We ran into all of this with my first album, "Reunion". We covered "Summertime" by Ira Gershwin, for which we paid Harry Fox, which was a learning curve indeed. Our biggest pain was track #2, "Requiem", which does indeed have a simple 2 chord passage and a short phrase that could be argued to be derived from Paul Kantner's/Jefferson Airplane's 1967 song "Martha"... It's only 2 words and 2 measures. Short phrases and titles are not copyrightable, and "Requiem" does not rise to the level of a copyright infringement. That's our story, and we're sticking to it.-Richie

So what was the "learning curve" part?

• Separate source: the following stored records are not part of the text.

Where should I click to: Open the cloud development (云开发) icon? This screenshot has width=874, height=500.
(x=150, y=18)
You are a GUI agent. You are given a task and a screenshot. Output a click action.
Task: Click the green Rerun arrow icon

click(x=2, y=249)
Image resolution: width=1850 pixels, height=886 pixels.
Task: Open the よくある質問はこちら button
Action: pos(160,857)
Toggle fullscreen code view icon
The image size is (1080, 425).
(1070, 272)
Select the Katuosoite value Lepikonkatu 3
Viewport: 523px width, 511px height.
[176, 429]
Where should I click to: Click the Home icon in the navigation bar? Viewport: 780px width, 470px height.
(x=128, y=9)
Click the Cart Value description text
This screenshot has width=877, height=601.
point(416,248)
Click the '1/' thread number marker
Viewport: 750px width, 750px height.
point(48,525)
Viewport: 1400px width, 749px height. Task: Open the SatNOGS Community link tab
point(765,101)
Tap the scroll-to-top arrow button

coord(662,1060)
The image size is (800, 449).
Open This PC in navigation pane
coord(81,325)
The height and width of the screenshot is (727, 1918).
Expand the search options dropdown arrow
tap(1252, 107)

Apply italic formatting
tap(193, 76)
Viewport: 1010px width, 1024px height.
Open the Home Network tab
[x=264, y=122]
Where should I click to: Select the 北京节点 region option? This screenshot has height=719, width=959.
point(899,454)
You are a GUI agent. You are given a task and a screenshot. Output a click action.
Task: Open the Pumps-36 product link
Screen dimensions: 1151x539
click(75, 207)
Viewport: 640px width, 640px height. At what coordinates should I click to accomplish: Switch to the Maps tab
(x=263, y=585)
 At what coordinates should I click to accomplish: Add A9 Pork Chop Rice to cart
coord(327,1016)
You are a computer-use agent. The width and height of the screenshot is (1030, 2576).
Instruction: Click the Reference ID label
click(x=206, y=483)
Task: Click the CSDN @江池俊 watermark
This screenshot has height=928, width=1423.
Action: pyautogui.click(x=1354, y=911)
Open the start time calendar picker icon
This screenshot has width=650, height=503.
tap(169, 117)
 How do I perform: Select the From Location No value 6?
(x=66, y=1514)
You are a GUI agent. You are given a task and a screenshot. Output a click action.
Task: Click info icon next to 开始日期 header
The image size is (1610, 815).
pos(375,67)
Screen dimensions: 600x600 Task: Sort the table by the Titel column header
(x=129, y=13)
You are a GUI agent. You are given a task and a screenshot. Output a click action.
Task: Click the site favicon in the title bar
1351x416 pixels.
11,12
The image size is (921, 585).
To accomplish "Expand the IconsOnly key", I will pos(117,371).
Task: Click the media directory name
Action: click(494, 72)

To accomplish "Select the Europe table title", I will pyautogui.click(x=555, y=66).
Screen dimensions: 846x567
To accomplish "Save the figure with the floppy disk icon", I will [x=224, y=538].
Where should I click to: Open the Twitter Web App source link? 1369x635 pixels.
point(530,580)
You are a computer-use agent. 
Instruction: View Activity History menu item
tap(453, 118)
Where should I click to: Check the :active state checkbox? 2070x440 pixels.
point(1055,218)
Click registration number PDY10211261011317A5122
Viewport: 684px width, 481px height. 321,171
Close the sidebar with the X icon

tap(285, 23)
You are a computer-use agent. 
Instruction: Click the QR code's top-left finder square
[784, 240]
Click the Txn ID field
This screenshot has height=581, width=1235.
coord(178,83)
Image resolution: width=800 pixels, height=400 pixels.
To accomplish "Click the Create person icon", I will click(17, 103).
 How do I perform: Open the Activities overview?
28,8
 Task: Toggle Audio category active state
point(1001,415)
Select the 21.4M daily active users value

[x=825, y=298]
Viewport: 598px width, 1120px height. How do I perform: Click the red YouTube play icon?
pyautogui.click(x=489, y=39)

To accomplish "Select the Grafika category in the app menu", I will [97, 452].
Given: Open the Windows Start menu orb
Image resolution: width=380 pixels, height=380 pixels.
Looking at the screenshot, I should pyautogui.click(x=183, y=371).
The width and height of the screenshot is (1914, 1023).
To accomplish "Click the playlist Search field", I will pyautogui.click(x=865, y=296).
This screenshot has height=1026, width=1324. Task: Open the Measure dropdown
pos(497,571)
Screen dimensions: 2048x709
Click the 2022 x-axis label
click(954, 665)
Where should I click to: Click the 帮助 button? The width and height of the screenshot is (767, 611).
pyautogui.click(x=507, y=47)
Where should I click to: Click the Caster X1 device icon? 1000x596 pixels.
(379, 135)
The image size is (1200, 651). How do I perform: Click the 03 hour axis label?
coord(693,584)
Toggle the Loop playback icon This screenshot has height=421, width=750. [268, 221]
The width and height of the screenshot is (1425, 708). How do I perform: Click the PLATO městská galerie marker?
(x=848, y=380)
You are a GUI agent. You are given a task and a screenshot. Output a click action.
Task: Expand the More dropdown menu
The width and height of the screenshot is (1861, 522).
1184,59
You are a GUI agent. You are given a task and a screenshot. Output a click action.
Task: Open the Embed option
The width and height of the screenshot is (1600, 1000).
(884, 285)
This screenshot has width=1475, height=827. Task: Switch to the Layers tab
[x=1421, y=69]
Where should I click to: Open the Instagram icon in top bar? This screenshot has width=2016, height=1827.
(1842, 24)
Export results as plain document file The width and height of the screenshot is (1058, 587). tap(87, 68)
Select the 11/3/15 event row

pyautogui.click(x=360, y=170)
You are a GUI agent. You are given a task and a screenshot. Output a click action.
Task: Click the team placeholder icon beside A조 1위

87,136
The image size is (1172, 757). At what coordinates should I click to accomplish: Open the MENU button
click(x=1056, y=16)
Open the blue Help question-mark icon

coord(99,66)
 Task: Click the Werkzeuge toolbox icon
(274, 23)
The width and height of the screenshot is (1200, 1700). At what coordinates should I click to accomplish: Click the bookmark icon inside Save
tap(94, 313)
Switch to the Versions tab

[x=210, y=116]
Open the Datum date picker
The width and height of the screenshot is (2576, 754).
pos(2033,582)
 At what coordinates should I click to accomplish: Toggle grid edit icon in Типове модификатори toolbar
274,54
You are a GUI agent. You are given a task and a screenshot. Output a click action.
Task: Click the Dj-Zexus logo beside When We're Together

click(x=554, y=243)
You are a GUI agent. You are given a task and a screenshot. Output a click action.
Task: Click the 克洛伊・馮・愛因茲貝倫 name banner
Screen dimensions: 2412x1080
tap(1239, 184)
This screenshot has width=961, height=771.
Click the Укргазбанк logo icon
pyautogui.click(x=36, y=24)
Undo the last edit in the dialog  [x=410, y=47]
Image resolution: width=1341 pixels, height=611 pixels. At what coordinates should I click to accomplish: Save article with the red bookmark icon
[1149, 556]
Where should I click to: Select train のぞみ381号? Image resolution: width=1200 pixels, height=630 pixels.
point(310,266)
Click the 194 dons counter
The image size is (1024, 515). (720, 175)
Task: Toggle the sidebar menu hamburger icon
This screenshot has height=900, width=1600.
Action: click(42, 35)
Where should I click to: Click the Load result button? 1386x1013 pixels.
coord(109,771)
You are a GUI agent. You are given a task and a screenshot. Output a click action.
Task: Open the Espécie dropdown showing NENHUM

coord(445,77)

How/why was track 2 such a pain?
 
thanks for the heads up....on some of that legalese.....now the thing i heard was if you come up with a riff or beat that was in another song and you never heard the other song, you dont have to pay the fees for it since it wasnt doesnt intentionally or with malice.
 
Well, the learning curve was actually finding the Harry Fox Agency, wading through being ignored by them (we be smallfry, indeed), figuring out that you have to pay the mechanicals on at least 500 copies, and how to actually get them to issue a mechanical license for Ira Gershwin's "Summertime".
The problem with "Requiem" (track#2), is that it is not a cover. If I were to play "Martha" by Paul Kantner formerly of Jefferson Airplane, I would pay the damn 8 cents a copy to Harry Fox and have done with it. The suits at RCA get their pittance, probably not even worth the overhead to cash the check, but I'm legal and cool with that. The problem is, "Requiem" borrows one recognizable 2 chord progression and 2 well timed words that an old JA enthusiast (or Al Schmitt, duh!) would recognize. If you do a work that is derivative, including satire, mechanical royalties don't apply, you need written permission from the copyright holder, in this case RCA, who *don't* have to give it to you. They can also squeeze you for money if they want to be pricks, or just tell you to go away.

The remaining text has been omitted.